Given the entries that follow, write out exactly the lines starting at the one containing "The height and width of the screenshot is (331, 554)." and ending at the one containing "Task: Toggle the flaky bomb mark filter", both ends included, and only those.

*** Opening Given records ***

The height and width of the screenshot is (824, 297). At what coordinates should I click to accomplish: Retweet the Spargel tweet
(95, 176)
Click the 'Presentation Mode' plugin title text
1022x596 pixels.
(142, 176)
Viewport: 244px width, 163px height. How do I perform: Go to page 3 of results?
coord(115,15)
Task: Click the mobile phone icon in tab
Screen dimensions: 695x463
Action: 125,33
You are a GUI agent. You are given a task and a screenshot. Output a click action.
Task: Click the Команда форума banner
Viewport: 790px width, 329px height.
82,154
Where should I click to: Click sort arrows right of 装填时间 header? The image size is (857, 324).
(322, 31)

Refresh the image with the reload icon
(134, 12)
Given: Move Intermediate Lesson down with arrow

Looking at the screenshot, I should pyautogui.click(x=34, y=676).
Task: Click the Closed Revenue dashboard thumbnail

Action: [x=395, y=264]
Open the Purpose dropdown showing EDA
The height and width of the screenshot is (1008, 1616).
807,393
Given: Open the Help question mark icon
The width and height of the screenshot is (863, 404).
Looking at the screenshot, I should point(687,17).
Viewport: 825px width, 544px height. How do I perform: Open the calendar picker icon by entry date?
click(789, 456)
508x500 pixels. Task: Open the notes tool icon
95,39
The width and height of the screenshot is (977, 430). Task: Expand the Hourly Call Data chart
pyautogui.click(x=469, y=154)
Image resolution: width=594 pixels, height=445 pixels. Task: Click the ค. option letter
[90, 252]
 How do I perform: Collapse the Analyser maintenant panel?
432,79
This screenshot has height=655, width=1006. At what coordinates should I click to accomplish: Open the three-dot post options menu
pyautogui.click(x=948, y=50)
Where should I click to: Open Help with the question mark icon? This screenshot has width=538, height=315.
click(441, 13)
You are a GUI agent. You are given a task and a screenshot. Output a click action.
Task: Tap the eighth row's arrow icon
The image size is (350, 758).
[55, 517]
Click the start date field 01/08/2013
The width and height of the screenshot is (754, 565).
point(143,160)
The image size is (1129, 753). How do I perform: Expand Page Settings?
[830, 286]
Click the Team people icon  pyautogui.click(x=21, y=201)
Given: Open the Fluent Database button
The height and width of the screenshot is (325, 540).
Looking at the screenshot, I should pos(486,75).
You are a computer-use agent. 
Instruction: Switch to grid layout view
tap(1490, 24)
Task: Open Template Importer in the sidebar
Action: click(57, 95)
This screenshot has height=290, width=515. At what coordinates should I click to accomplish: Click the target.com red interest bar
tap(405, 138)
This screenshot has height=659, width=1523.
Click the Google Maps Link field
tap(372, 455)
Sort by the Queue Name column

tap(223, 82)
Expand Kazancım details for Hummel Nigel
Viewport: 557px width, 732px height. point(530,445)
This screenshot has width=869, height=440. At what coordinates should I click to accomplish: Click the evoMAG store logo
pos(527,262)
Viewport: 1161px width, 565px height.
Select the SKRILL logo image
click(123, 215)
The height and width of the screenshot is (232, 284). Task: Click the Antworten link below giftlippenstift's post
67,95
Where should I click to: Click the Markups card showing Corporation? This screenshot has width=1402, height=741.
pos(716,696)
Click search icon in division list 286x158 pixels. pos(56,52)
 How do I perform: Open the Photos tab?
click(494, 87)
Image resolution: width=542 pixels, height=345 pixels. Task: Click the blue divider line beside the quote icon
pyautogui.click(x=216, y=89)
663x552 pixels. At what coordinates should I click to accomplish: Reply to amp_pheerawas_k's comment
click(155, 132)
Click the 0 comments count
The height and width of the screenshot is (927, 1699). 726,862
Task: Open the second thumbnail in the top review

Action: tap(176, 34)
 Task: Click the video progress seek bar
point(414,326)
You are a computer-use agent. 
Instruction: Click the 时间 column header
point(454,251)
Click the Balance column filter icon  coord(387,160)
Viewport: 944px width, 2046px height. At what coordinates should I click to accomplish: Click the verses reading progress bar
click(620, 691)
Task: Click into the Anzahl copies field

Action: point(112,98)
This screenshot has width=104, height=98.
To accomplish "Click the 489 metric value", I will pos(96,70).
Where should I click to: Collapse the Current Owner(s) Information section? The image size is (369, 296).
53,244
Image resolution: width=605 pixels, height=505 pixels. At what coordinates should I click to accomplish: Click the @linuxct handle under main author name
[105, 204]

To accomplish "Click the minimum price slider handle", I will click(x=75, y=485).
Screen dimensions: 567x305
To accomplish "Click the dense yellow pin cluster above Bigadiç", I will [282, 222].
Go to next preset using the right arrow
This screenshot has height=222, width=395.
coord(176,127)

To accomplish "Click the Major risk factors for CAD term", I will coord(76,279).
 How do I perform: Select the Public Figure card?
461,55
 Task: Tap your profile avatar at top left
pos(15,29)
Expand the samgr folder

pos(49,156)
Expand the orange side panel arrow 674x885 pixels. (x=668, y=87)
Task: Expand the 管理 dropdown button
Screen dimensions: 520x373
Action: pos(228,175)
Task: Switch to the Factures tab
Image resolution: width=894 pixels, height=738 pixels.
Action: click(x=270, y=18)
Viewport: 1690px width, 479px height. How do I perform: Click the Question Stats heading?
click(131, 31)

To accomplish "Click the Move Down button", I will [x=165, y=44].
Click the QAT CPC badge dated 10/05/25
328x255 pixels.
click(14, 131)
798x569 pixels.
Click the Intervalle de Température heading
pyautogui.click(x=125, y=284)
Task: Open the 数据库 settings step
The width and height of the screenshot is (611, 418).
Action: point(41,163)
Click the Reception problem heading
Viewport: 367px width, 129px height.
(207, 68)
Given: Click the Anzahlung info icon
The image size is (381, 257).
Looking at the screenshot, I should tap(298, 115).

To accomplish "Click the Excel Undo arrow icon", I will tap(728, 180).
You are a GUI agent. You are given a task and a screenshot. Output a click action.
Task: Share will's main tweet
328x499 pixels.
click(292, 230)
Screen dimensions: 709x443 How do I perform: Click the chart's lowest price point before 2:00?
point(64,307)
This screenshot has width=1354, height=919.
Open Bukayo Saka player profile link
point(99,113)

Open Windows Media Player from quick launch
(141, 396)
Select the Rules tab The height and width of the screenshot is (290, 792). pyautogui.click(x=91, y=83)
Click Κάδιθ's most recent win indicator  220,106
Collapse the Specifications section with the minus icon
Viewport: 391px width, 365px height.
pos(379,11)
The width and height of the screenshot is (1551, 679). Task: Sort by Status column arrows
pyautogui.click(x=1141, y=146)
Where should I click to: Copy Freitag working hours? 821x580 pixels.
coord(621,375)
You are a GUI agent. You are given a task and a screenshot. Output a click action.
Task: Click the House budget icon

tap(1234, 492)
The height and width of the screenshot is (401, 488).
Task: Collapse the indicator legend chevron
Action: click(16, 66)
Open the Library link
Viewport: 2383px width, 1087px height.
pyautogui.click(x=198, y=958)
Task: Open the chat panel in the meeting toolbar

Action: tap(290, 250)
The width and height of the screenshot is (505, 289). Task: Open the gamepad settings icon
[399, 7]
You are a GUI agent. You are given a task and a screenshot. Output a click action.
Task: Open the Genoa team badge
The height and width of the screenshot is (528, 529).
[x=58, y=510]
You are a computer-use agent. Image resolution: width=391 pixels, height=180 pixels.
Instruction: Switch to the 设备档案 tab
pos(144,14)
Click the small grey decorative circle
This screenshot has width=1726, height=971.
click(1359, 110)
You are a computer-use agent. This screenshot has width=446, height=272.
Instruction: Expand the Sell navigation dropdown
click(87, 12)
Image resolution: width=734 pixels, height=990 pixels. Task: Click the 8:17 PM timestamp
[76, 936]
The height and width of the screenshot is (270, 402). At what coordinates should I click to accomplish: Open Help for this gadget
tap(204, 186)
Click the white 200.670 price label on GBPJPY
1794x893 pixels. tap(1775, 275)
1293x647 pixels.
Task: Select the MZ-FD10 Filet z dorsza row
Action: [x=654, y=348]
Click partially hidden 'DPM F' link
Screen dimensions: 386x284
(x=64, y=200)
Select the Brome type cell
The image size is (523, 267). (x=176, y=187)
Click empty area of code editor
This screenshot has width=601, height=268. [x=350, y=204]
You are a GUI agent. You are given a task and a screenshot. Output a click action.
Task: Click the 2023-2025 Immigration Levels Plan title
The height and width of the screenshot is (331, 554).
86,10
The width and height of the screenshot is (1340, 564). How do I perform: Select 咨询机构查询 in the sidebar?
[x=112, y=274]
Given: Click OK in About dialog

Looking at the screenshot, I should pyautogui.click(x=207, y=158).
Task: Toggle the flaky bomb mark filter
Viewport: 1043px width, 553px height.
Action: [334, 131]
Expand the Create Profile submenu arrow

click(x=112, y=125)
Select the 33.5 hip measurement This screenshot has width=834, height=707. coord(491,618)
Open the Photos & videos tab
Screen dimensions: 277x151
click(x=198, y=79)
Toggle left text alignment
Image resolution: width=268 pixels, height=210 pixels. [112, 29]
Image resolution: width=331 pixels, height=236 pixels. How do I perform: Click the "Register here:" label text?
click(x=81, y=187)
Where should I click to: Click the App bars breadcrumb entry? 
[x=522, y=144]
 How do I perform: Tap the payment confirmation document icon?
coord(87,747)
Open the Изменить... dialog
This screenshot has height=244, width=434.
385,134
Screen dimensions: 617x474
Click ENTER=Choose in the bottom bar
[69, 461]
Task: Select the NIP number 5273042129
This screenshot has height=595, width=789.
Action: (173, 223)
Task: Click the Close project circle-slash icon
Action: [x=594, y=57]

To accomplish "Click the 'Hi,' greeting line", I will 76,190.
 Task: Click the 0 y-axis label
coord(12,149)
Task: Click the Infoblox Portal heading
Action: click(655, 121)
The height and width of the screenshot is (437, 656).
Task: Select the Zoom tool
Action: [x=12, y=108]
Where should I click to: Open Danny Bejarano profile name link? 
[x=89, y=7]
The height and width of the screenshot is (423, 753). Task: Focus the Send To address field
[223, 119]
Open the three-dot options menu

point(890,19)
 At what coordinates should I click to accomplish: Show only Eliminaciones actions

*** Closing Given records ***

> Worked solution
The height and width of the screenshot is (331, 554).
86,10
The width and height of the screenshot is (1340, 564). How do I perform: Select 咨询机构查询 in the sidebar?
[x=112, y=274]
Given: Click OK in About dialog

Looking at the screenshot, I should pyautogui.click(x=207, y=158).
Task: Toggle the flaky bomb mark filter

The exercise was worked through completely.